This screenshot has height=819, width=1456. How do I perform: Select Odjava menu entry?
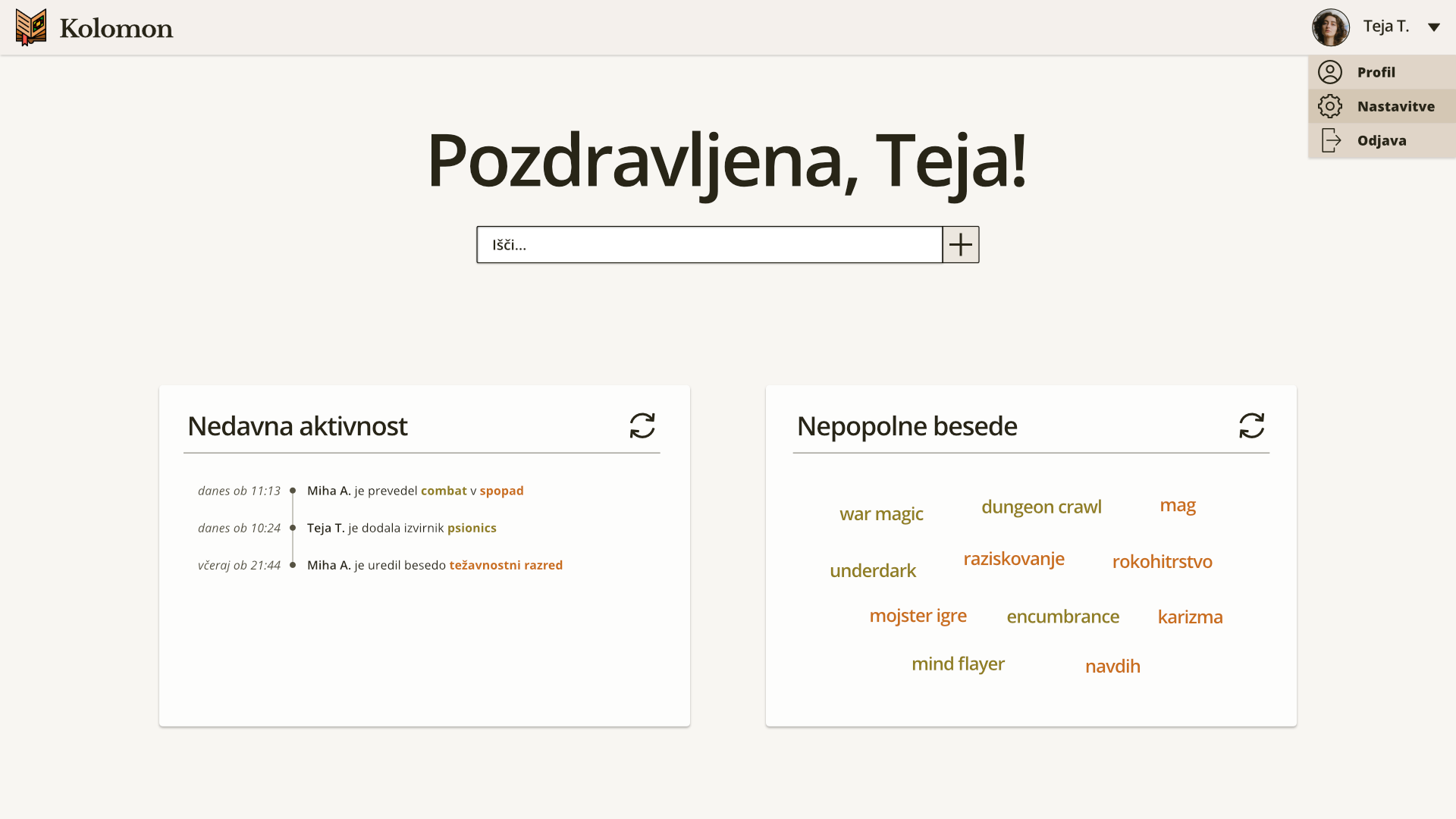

...

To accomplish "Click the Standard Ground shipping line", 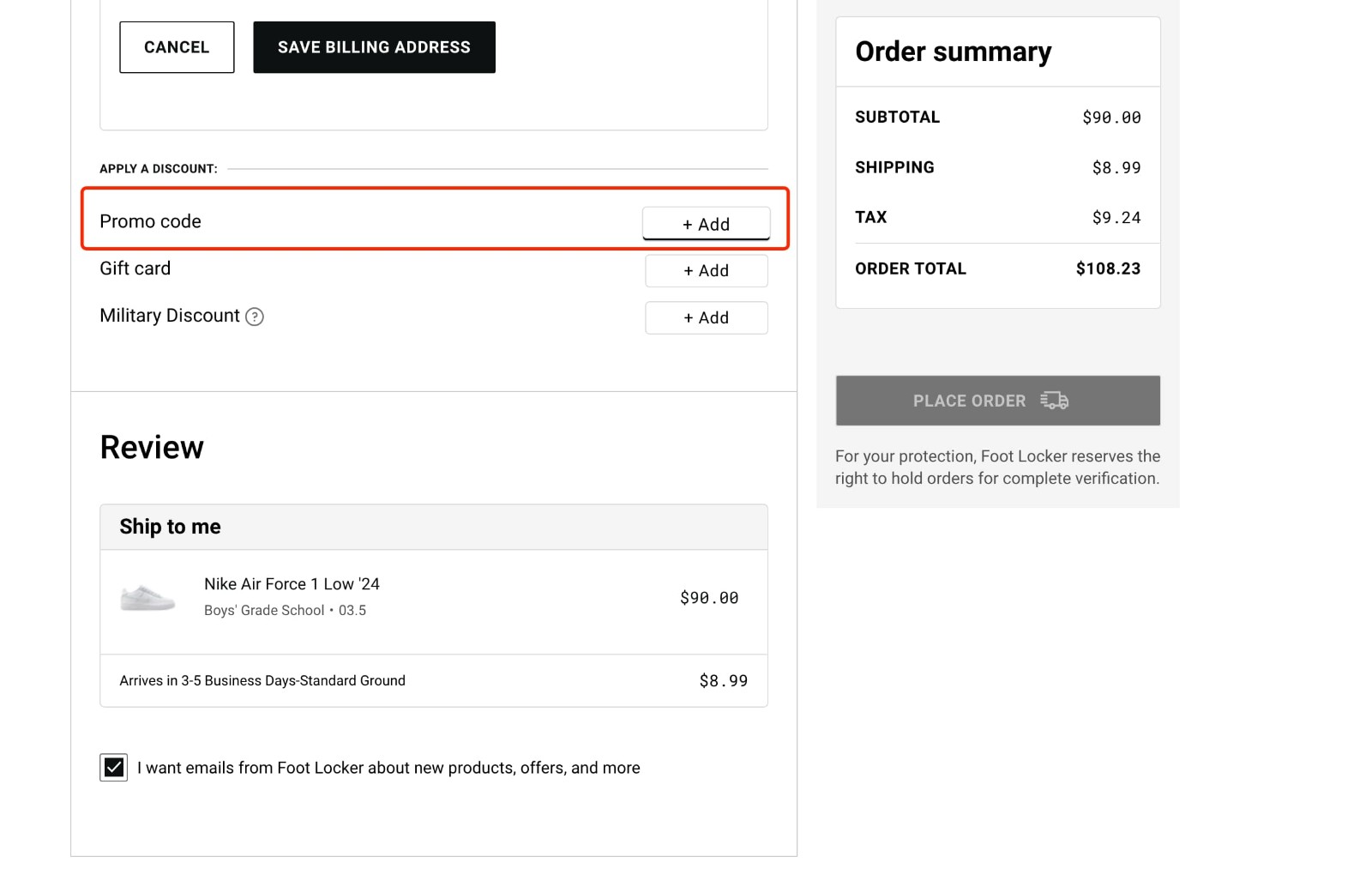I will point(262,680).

* * *

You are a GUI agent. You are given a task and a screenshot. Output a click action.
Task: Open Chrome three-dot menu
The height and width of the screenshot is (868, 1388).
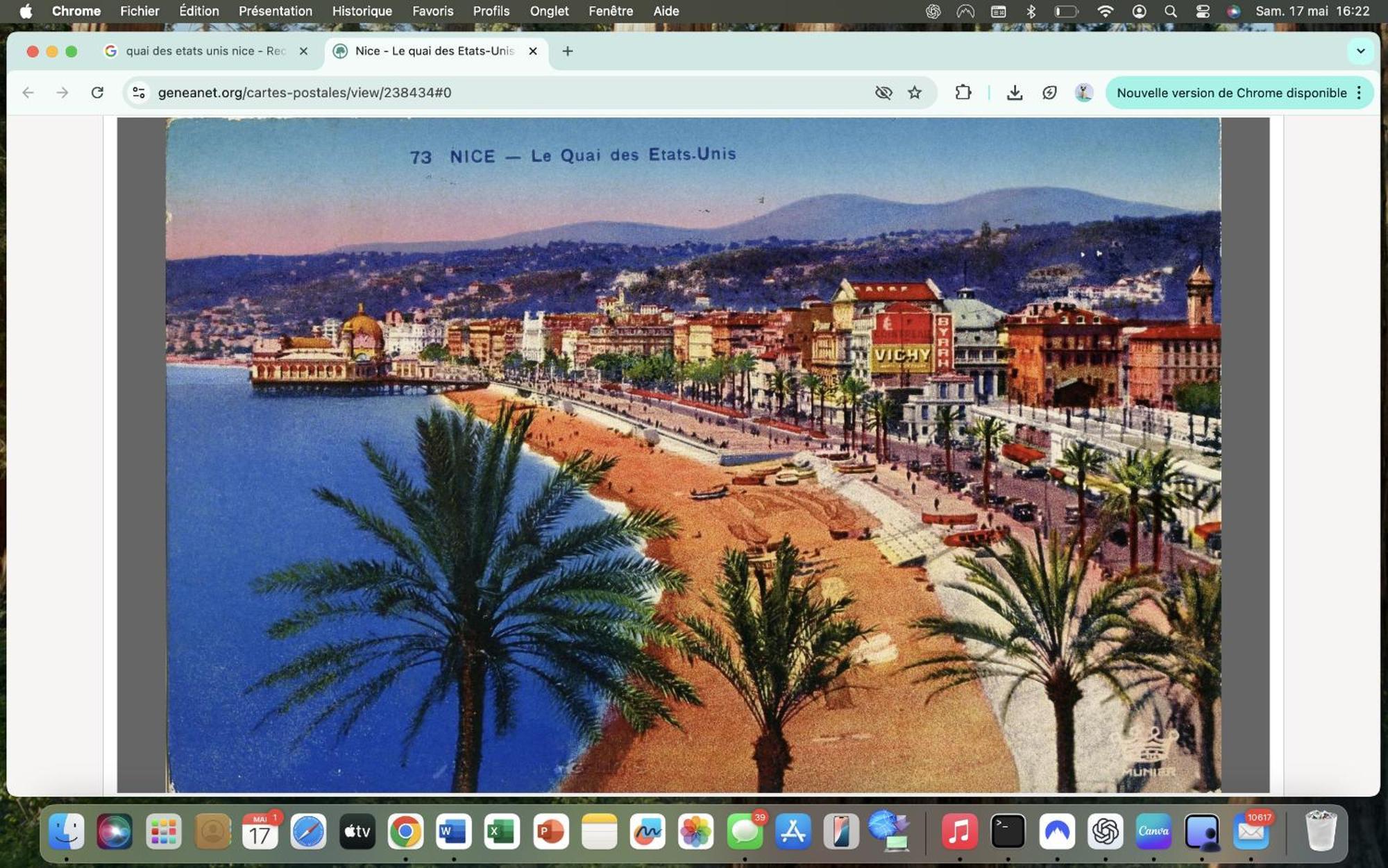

** TASK REQUIREMENTS **
Write out only the lines that run from the line containing "You are a GUI" through the line containing "The height and", both included, exactly as they appear above.

** TASK ANSWER **
You are a GUI agent. You are given a task and a screenshot. Output a click action.
Task: Open Chrome three-dot menu
The height and width of the screenshot is (868, 1388).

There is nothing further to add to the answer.